::: TEXT SEGMENT
Skip to main content

Webhook DLQ depth > 0

Alert policy: google_monitoring_alert_policy.webhook_dlq_depth_persistent (infra/terraform/modules/monitoring/webhook-dlq-alert.tf)

Canonical URL: https://support.pinpointgateway.com/docs/ops/runbooks/webhook-dlq-depth

Severity: WARNING

What this alert means

One or more webhook deliveries are already marked DLQ_PENDING in the management service. This is not the raw Pub/Sub dead-letter-subscription alert. By the time this alert fires, the Pub/Sub drain consumer has already translated the dead-lettered message into an application-level delivery row that an admin or merchant can inspect and retry.

The alert is keyed by organizationId from the custom metric webhook_dlq_depth. A non-zero value means at least one merchant-facing webhook was never delivered successfully and still needs operator or merchant action.

First three diagnostic steps

  1. Pull the affected Organization from the metric label. The alert groups by metric.label."organizationId". Use that Organization ID as the primary filter for every next step.
  2. Inspect the application-level failures first. In the admin Event Log, filter by the Organization and delivery_status=DLQ_PENDING. Look at last_error, last_response_headers, destination URL, and whether the same subscription is failing repeatedly. The persisted-event surface and SDK helpers are summarized in Webhook Event Log and Replay.
  3. Decide retry vs. wait-for-expiry. If the endpoint is fixed, trigger POST /api/v1/webhook-deliveries/{id}/retry. Use DLQ retry for a specific failed delivery row; use event replay only when you intentionally want to enqueue the event again from the event record. If the endpoint is still bad or merchant-owned infrastructure is down, leave the row pending while coordinating with the merchant, or allow the daily back-stop sweep to flip it to DLQ_EXHAUSTED.

When to use the Pub/Sub DLQ drain runbook instead

Use the deeper Pub/Sub DLQ drain runbook only if you suspect the management drain consumer is not translating dead-lettered Pub/Sub messages into DLQ_PENDING rows correctly. Typical signals:

  • Pub/Sub webhook-delivery-dead-letter-drain depth is growing, but webhook_dlq_depth is flat.
  • The alert fired immediately after a management deploy and no matching DLQ_PENDING rows are visible for the Organization.
  • The management logs show drain-consumer deserialization failures or lookup failures around the same time.

If the DLQ_PENDING rows already exist, stay in the application-level workflow in this runbook; do not start by replaying raw Pub/Sub messages.
::::::
::: COLLECTED DATA
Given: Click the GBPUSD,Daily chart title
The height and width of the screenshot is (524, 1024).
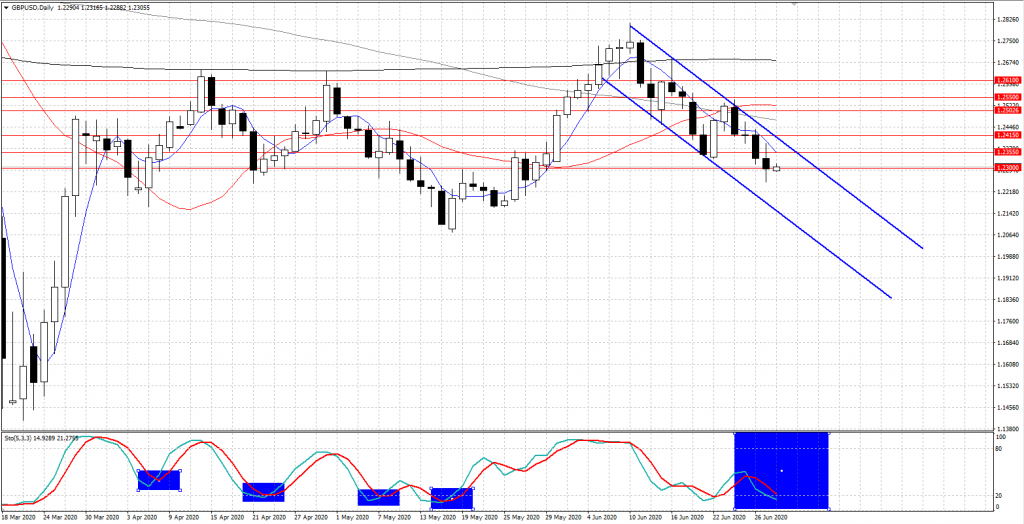Looking at the screenshot, I should click(38, 7).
::::::
WHAT TO DO:
#1 Please copy the webhook DLQ runbook word for word from "When to use" up to and including "raw Pub/Sub messages.".
#2 Answer these questions from the webhook DLQ runbook:
(a) What severity does the alert have?
(b) Which delivery status do you filter by in the admin Event Log?
(c) What status does the daily back-stop sweep flip a pending row to?

YOUR WRITTEN ANSWERS:
#1
When to use the Pub/Sub DLQ drain runbook instead

Use the deeper Pub/Sub DLQ drain runbook only if you suspect the management drain consumer is not translating dead-lettered Pub/Sub messages into DLQ_PENDING rows correctly. Typical signals:

  • Pub/Sub webhook-delivery-dead-letter-drain depth is growing, but webhook_dlq_depth is flat.
  • The alert fired immediately after a management deploy and no matching DLQ_PENDING rows are visible for the Organization.
  • The management logs show drain-consumer deserialization failures or lookup failures around the same time.

If the DLQ_PENDING rows already exist, stay in the application-level workflow in this runbook; do not start by replaying raw Pub/Sub messages.

#2
(a) WARNING
(b) DLQ_PENDING
(c) DLQ_EXHAUSTED